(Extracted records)
○ ○ ○ ○

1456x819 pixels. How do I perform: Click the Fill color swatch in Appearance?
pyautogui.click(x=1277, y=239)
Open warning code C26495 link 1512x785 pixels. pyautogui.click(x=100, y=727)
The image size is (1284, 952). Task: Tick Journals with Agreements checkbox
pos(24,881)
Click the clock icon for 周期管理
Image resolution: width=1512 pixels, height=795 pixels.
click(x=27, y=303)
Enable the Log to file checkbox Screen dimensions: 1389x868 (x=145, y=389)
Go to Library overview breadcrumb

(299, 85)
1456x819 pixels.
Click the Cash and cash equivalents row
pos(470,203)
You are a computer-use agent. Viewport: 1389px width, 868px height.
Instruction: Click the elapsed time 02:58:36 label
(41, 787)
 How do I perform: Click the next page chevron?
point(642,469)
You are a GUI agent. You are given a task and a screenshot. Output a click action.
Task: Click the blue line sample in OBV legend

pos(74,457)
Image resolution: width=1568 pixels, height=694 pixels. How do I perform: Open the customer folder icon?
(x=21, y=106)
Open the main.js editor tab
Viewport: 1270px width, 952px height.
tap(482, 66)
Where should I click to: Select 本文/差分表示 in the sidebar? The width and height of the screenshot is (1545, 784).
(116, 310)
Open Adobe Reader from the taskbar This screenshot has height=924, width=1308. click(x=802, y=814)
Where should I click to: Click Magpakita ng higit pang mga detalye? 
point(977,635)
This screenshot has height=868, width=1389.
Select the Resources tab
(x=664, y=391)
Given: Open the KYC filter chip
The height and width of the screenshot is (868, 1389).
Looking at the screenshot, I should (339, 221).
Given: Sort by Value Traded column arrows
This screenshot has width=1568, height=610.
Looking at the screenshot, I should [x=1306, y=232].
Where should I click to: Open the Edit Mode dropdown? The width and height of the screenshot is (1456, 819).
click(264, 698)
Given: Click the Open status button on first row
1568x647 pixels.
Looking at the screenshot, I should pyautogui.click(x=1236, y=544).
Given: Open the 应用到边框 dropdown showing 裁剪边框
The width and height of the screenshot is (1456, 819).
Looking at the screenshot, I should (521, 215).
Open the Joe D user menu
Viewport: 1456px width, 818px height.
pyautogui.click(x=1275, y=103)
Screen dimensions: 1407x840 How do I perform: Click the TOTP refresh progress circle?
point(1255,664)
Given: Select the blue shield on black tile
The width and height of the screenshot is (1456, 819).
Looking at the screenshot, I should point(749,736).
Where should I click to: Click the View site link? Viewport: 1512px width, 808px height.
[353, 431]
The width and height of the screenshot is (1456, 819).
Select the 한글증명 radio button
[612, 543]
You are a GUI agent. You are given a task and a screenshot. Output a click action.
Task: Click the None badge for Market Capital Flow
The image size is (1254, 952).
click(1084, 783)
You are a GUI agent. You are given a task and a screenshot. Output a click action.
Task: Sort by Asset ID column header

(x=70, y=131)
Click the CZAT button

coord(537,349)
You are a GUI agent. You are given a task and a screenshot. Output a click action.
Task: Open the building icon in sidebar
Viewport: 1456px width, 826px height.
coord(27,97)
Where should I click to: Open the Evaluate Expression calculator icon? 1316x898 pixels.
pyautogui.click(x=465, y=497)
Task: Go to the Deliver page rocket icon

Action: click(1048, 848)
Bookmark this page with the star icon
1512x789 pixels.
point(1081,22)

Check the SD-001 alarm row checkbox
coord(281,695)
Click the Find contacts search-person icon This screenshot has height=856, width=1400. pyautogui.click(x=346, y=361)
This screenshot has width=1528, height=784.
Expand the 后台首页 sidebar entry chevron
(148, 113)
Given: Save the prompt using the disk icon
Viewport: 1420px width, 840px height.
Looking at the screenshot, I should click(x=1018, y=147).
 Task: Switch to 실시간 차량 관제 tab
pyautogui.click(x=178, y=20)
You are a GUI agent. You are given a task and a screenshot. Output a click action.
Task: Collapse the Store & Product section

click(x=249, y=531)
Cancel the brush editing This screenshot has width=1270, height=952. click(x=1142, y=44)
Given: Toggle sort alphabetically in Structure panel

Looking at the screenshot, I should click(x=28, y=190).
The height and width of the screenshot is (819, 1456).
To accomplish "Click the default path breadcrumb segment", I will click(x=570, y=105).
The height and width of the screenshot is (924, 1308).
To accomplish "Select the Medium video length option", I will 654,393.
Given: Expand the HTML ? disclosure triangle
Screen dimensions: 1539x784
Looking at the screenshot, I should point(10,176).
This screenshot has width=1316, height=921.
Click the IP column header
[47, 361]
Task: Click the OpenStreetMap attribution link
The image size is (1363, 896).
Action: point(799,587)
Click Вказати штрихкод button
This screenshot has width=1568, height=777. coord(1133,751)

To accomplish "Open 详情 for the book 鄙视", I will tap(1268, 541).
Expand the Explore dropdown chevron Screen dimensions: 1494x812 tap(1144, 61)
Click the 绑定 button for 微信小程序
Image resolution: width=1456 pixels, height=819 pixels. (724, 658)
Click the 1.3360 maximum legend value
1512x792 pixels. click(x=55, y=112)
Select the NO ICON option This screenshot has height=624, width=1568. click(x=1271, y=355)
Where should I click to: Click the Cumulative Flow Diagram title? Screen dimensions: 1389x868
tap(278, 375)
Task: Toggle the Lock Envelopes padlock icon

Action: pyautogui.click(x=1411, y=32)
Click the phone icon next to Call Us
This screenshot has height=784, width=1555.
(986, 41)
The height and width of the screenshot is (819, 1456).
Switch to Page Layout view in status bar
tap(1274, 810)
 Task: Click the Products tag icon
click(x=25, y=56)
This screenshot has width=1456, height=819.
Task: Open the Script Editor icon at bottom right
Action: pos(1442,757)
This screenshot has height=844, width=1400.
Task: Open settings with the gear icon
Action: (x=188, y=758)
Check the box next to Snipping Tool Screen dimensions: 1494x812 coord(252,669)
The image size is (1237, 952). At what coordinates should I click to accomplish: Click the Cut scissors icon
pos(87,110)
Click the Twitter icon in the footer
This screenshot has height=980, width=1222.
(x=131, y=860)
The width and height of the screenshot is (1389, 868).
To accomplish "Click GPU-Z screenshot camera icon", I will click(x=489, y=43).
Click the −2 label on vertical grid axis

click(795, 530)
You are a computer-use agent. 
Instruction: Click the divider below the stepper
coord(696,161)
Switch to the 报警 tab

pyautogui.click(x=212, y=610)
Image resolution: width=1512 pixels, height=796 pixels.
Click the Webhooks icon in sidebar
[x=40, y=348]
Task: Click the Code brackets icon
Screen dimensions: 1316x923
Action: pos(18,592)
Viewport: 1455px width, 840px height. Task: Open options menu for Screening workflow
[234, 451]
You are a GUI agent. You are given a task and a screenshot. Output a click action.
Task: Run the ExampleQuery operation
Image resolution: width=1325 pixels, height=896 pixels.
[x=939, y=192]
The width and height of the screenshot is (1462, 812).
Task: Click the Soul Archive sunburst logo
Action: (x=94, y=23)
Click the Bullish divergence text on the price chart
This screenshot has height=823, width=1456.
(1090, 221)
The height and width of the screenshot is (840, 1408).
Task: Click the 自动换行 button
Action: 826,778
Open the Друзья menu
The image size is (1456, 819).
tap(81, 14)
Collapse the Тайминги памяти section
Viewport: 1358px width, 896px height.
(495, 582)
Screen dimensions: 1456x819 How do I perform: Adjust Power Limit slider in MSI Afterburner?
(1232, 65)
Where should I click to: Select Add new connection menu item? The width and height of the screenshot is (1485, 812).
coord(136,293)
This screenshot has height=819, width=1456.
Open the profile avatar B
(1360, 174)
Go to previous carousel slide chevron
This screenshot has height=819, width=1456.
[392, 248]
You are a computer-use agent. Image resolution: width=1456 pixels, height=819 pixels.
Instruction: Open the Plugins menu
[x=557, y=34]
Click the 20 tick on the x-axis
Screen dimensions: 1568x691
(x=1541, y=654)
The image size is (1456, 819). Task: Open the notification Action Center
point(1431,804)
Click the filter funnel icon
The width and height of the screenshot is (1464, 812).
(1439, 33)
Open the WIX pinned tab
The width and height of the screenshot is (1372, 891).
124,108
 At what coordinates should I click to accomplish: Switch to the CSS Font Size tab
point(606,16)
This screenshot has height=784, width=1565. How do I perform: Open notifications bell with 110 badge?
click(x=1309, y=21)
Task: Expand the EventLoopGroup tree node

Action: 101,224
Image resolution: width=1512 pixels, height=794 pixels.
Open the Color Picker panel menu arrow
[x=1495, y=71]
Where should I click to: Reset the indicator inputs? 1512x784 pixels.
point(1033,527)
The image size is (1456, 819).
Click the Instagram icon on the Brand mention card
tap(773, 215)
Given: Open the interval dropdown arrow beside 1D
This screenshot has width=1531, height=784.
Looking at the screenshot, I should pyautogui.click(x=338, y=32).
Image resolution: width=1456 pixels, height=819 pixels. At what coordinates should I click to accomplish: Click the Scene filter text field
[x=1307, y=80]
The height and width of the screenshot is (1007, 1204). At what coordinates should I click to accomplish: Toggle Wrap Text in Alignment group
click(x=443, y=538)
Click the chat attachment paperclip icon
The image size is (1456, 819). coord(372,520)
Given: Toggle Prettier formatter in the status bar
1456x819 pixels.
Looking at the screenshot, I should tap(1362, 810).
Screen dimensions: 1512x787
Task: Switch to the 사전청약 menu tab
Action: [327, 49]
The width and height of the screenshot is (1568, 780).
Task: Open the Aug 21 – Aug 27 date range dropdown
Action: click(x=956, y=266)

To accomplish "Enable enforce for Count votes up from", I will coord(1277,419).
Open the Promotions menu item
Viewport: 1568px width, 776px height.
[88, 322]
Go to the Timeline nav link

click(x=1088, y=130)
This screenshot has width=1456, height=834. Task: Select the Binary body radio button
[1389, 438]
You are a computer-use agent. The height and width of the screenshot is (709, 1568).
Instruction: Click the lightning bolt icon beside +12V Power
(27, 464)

○ ○ ○ ○

→ **TO DO**
All lines above between those holding "Where should I click to: Reset" and "Given: Toggle Prettier", inclusive, must be set down unchanged, and no other line may be included.

→ **TASK ANSWER**
Where should I click to: Reset the indicator inputs? 1512x784 pixels.
point(1033,527)
The image size is (1456, 819).
Click the Instagram icon on the Brand mention card
tap(773, 215)
Given: Open the interval dropdown arrow beside 1D
This screenshot has width=1531, height=784.
Looking at the screenshot, I should pyautogui.click(x=338, y=32).
Image resolution: width=1456 pixels, height=819 pixels. At what coordinates should I click to accomplish: Click the Scene filter text field
[x=1307, y=80]
The height and width of the screenshot is (1007, 1204). At what coordinates should I click to accomplish: Toggle Wrap Text in Alignment group
click(x=443, y=538)
Click the chat attachment paperclip icon
The image size is (1456, 819). coord(372,520)
Given: Toggle Prettier formatter in the status bar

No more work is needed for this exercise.